Assisi, 20 September, 2016 / 6:15 PM
Scende il tramonto sulla cerimonia della accensione delle lampade, come tradizione una per ogni paese in guerra. Nella piazza della Basilica di Assisi non è la prima volta che queste lampade si accendono, e c’è il rischio di perdere la speranza, ma la presenza del Papa riporta il desiderio di pace ad Assisi insieme alle religioni in una giornata di preghiera per tutti.
C’è il Rabbino Abraham Skorka, Abbas Shuman, Vice-Presidente dell’Università Al-Azhar (Gijun Sugitani, Consigliere Supremo della Scuola Buddista Tendai e con loro e vescovi cattolici, sul palco arriva Tamar Mikalli, fuggita da Aleppo. Parla Bartolomeo I, David Brodman, Rabbino di Israele; Koei Morikawa, Patriarca del Buddismo Tendai Din Syamsuddin, Presidente del Consiglio degli Ulema . Ed è poi Papa Francesco a ricordare a tutti quelli che hanno sete di pace che “è dono di Dio e a noi spetta invocarla, accoglierla e costruirla ogni giorno con il suo aiuto”.
Il suo è un grido contro l’indifferenza “un virus che paralizza, rende inerti e insensibili, un morbo che intacca il centro stesso della religiosità, ingenerando un nuovo tristissimo paganesimo: il paganesimo dell’indifferenza”.
Ritorna con il cuore a Lesbo il Papa alle “famiglie, la cui vita è stata sconvolta; ai bambini, che non hanno conosciuto nella vita altro che violenza; ad anziani, costretti a lasciare le loro terre: tutti loro hanno una grande sete di pace. Non vogliamo che queste tragedie cadano nell’oblio”.
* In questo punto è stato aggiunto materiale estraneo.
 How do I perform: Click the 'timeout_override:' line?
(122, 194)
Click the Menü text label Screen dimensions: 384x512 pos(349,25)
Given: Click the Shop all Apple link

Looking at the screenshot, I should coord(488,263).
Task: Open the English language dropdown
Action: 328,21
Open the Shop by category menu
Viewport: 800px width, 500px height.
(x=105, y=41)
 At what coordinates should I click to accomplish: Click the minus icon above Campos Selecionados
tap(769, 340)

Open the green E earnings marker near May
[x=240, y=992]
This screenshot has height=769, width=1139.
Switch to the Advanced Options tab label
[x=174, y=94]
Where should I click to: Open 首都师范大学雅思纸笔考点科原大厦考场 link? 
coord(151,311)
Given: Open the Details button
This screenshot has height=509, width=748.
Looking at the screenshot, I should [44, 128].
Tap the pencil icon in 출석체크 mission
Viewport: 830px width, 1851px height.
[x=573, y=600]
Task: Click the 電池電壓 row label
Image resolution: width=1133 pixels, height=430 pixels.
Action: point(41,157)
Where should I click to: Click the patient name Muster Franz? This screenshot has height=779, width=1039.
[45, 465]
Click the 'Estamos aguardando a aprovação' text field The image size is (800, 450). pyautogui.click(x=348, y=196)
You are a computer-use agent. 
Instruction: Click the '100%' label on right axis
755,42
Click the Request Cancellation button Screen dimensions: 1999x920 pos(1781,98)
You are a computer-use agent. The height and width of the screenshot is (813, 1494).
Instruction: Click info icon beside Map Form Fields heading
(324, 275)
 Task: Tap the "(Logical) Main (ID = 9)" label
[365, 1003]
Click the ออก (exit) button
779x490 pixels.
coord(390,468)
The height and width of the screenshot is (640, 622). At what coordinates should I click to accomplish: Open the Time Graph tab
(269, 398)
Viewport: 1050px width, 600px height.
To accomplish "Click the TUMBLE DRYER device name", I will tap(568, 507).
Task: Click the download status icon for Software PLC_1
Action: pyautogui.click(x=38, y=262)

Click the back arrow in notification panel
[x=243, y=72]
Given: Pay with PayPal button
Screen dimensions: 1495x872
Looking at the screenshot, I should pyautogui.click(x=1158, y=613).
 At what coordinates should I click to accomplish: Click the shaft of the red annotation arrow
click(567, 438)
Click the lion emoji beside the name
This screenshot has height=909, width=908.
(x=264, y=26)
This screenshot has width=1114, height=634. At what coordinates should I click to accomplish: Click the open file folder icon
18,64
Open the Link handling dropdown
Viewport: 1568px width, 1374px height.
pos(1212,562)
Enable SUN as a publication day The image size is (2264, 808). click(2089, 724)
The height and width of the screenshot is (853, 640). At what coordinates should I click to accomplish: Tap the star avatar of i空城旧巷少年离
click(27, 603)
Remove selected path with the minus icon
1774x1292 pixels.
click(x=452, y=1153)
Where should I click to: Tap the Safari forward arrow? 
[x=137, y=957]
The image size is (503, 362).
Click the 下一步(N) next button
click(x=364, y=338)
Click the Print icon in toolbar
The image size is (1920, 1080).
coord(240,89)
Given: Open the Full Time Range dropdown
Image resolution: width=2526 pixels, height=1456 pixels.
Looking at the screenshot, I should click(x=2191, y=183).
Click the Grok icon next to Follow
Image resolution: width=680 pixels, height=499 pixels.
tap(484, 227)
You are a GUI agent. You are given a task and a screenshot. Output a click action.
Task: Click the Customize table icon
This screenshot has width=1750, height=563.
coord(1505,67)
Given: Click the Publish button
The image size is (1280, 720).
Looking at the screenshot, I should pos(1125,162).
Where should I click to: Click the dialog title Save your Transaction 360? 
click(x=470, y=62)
Senza armi se non “la forza mite e umile della preghiera” e per questo “cerchiamo in Dio, sorgente della comunione, l’acqua limpida della pace, di cui l’umanità è assetata: essa non può scaturire dai deserti dell’orgoglio e degli interessi di parte, dalle terre aride del guadagno a ogni costo e del commercio delle armi”.
Non contano per il Papa le diverse tradizioni religiose “non abbiamo pregato gli uni contro gli altri, come talvolta è purtroppo accaduto nella storia. Senza sincretismi e senza relativismi, abbiamo invece pregato gli uni accanto agli altri, gli uni per gli altri” convinti che, come disse Benedetto XVI “ogni forma di violenza non rappresenta «la vera natura della religione. È invece il suo travisamento e contribuisce alla sua distruzione» Non ci stanchiamo di ripetere che mai il nome di Dio può giustificare la violenza. Solo la pace è santa e non la guerra!”.
Pregare per non rimanere “imprigionati nelle logiche del conflitto e rifiutare gli atteggiamenti ribelli di chi sa soltanto protestare e arrabbiarsi. La preghiera e la volontà di collaborare impegnano a una pace vera, non illusoria: non la quiete di chi schiva le difficoltà e si volta dall’altra parte, se i suoi interessi non sono toccati; non il cinismo di chi si lava le mani di problemi non suoi; non l’approccio virtuale di chi giudica tutto e tutti sulla tastiera di un computer, senza aprire gli occhi alle necessità dei fratelli e sporcarsi le mani per chi ha bisogno. La nostra strada è quella di immergerci nelle situazioni e dare il primo posto a chi soffre; di assumere i conflitti e sanarli dal di dentro; di percorrere con coerenza vie di bene, respingendo le scorciatoie del male; di intraprendere pazientemente, con l’aiuto di Dio e con la buona volontà, processi di pace”.
Pace che significa educazione per “imparare ogni giorno la difficile arte della comunione”.
E per questo, conclude il Papa, “ desideriamo che uomini e donne di religioni differenti, ovunque si riuniscano e creino concordia, specie dove ci sono conflitti. Il nostro futuro è vivere insieme. Per questo siamo chiamati a liberarci dai pesanti fardelli della diffidenza, dei fondamentalismi e dell’odio. I credenti siano artigiani di pace nell’invocazione a Dio e nell’azione per l’uomo!” E quindi un appello ai leaders religiosi e politici: “ Assumiamo questa responsabilità, riaffermiamo oggi il nostro sì ad essere, insieme, costruttori della pace che Dio vuole e di cui l’umanità è assetata”.